Bunlar yetmediği gibi, kullanılmayan elektrikten “kaçak elektrik bedeli”
ve kullanılmayan su sarfiyatından “kayıp su bedeli” diye paralar alınmaktadır.
Doğalgazdan ekmeğe kadar uzanan benzer örnekler çoğaltılabilir.
Mavi kapak benzeri bir boşluk ve kandırma olayı da peynirden yoğurda
kadar gıda maddelerinin konduğu kaplarda, damacana, her türlü kozmetik ve pet
ürün ambalajlarında yaşanmaktadır.
Bunu önlemek için 1988 yılında yapılan bir düzenlemeyle suların,
yiyecek ve içeceklerin konduğu plastik kaplar birden yediye (1-7) kadar
numaralandırılmıştır. Bu numaralar, zor görülmesi ve bulunamaması
için genellikle şişelerin “tabanında” üçgen şeklinde bir “geri dönüşüm
ambleminin” içinde bulunmaktadır.
Eğer bir markette, kafasını bir yoğurt kabının altına sokmuş, dikkatle
inceleyen bir bayan görürseniz biliniz ki, o bilinçli bir annedir. Ve bu özeni
kendisine “sinir küpü” olarak dönecektir.
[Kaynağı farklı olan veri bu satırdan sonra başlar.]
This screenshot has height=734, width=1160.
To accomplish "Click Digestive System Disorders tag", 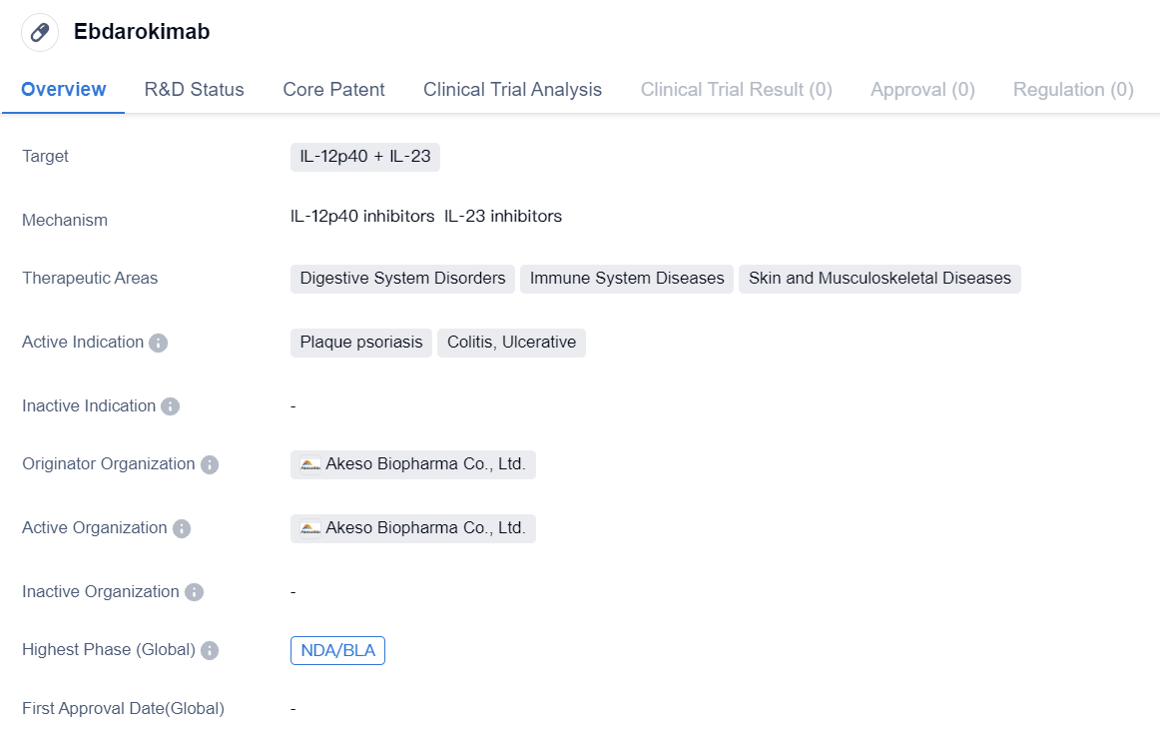I will click(x=402, y=279).
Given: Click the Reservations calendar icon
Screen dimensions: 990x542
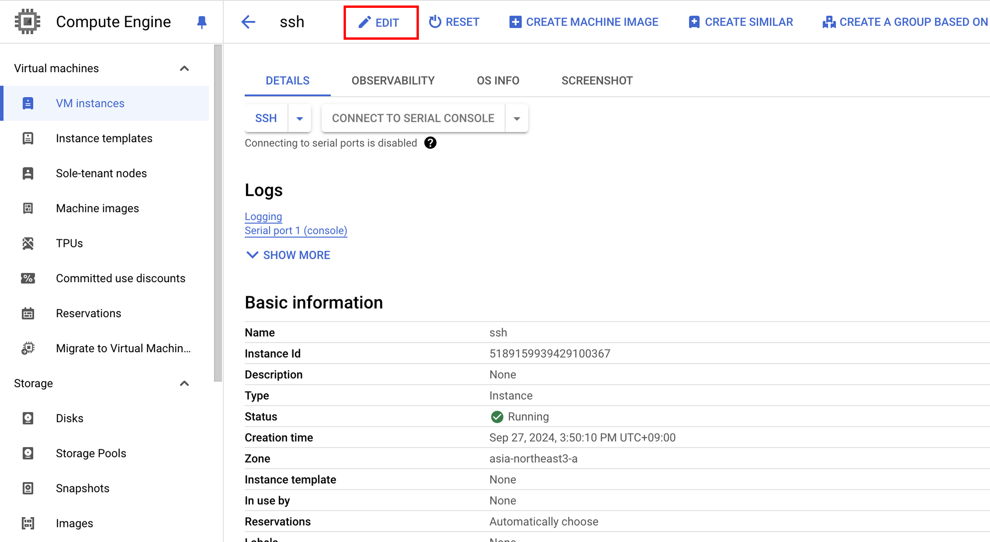Looking at the screenshot, I should pyautogui.click(x=28, y=313).
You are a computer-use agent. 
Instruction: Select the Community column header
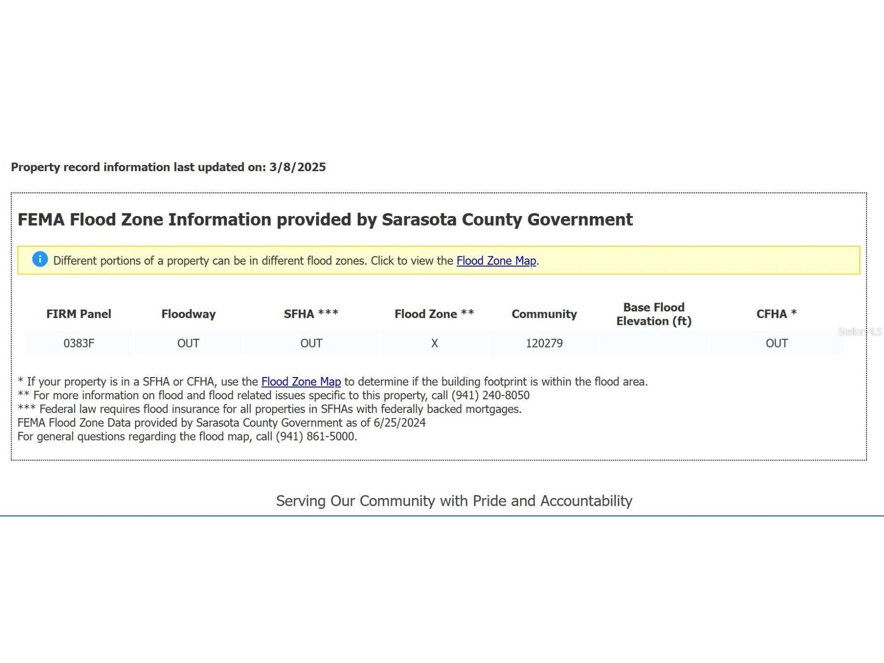pyautogui.click(x=544, y=314)
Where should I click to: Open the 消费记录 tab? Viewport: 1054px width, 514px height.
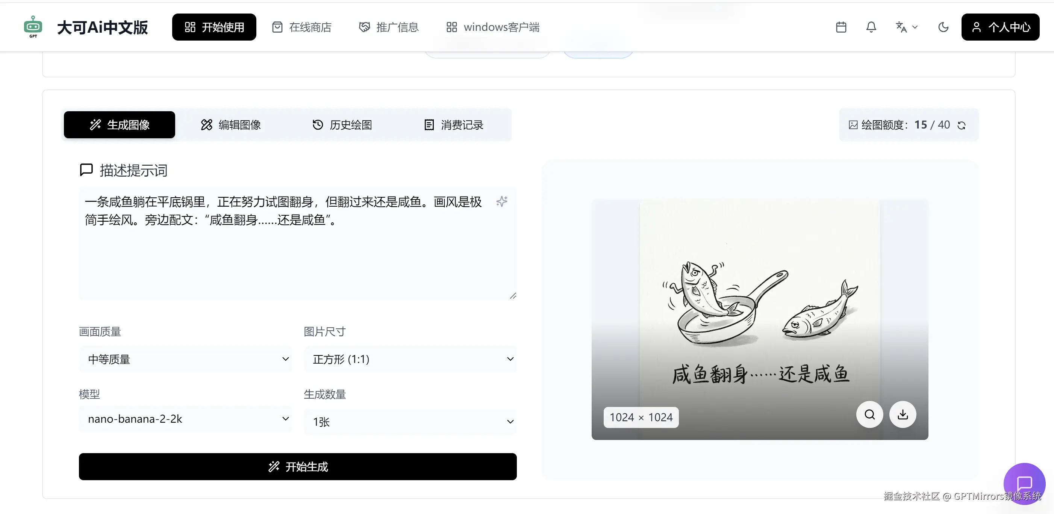pos(453,125)
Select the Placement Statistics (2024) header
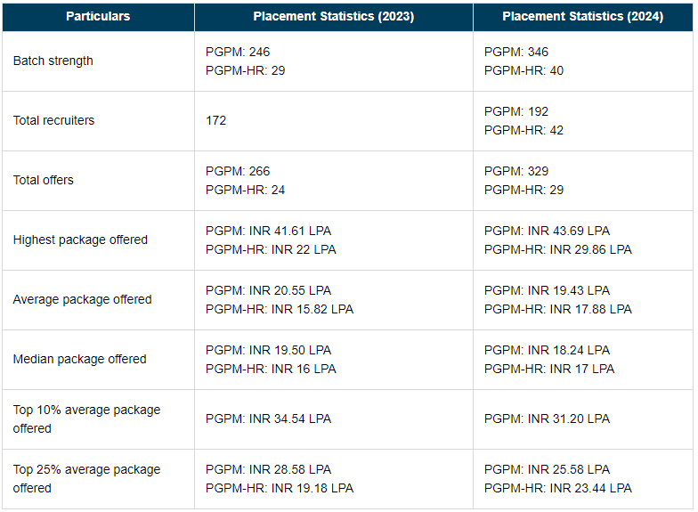698x512 pixels. [x=582, y=17]
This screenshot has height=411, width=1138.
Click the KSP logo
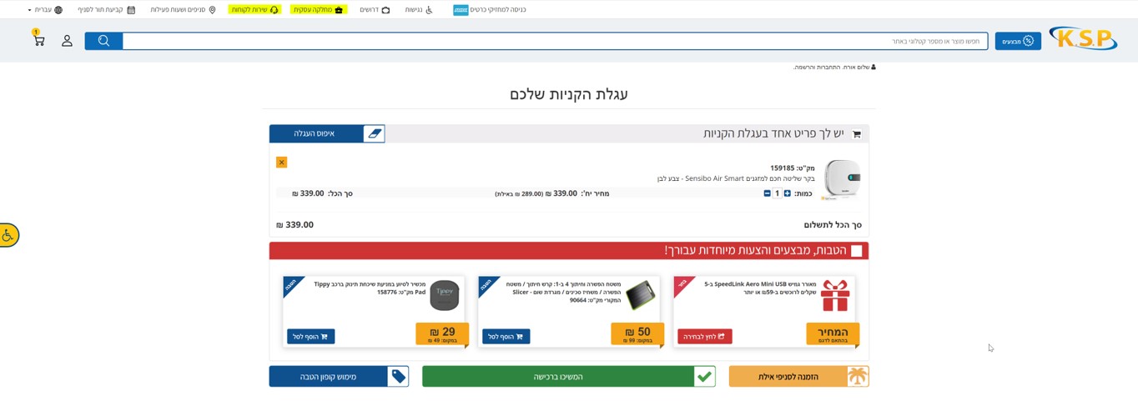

Hiç numarası olmayan ve 7 veya 3 numaralı ambalajlardan kaçınmak
gerekir. 1 numaralı şişeler tek kullanımlıktır, hiçbir şekilde yeniden
kullanılmamalıdır. En masumu 5 numaralı olandır.
Gördüğünüz üzere “bizde numara çok” sıralansa boğaza köprü olurdu.